How informative are stream level observations for model calibration in different geographic regions?
Peel Lecture Theatre, School of Geographical Sciences
A talk by Professor Jan Seibert from Zurich (http://www.geo.uzh.ch/~jseib/
Simple runoff models with a low number of model parameters are often able to simulated catchment runoff reasonably well, but these models usually rely on model calibration, which makes their use in ungauged basins challenging. Here a dataset of 600+ gauged basins in the US was used to study how good model performances could be achieved when instead of stream flow data only stream level data would be available. The latter obviously is easier to observe and in practice several approaches could be used for such stream level observations: water level loggers have become less expensive and easier to install; stream levels will in the near future be increasingly available from satellite remote sensing resulting in evenly space time series; community-based approaches (e.g., crowdhydrology.org), finally, can offer level observations at irregular time intervals. Here we present a study where a runoff model (the HBV model) was calibrated for the 600+ gauged basins.

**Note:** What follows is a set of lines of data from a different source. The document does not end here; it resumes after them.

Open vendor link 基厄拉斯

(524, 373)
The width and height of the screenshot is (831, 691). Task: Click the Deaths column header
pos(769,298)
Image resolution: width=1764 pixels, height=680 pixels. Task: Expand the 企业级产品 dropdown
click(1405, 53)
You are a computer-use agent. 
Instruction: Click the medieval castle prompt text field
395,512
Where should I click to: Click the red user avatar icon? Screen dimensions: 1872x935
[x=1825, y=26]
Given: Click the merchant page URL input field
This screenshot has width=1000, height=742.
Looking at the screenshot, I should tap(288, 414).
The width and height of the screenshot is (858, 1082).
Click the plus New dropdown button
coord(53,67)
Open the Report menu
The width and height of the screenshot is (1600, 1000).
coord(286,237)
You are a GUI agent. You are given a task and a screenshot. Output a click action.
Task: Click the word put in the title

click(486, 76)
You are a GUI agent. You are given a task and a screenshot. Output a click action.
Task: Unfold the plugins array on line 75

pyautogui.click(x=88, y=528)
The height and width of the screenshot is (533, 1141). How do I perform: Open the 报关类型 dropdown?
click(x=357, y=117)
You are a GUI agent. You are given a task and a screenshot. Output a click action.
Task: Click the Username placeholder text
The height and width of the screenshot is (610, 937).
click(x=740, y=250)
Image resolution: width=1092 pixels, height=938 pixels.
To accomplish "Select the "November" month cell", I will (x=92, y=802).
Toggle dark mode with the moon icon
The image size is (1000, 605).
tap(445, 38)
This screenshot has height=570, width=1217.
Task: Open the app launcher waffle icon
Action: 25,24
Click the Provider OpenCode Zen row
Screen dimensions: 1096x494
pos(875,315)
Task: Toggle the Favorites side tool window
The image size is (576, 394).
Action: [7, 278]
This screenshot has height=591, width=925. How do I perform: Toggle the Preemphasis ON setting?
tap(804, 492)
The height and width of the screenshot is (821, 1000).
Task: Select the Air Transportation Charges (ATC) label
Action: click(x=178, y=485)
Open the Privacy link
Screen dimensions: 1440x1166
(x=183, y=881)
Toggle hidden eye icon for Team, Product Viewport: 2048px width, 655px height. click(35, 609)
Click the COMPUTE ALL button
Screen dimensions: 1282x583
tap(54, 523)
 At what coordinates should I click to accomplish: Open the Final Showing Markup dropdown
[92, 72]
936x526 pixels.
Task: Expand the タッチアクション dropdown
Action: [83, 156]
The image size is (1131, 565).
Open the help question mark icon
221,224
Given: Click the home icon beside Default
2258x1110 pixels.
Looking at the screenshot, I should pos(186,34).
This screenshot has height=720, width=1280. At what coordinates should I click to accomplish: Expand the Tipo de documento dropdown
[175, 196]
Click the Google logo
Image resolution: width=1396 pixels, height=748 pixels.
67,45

Pretending that only stream level observations at different time intervals, representing the temporal resolution of the different observation approaches mentioned before, were available, the model was calibrated based on these data subsets. Afterwards the simulations were evaluated on the full observed stream flow record. The results indicate that stream level data alone already can provide surprisingly good model simulation results in humid catchments, whereas in arid catchments some form of quantitative information (stream flow observation or regional average value) is needed to obtain good results. These results are encouraging for hydrological observations in data scarce regions as level observations are much easier to obtain than stream flow observations. Based on runoff modeling it might be possible to derive stream flow series from level observations using loggers, satellites or community-based approaches.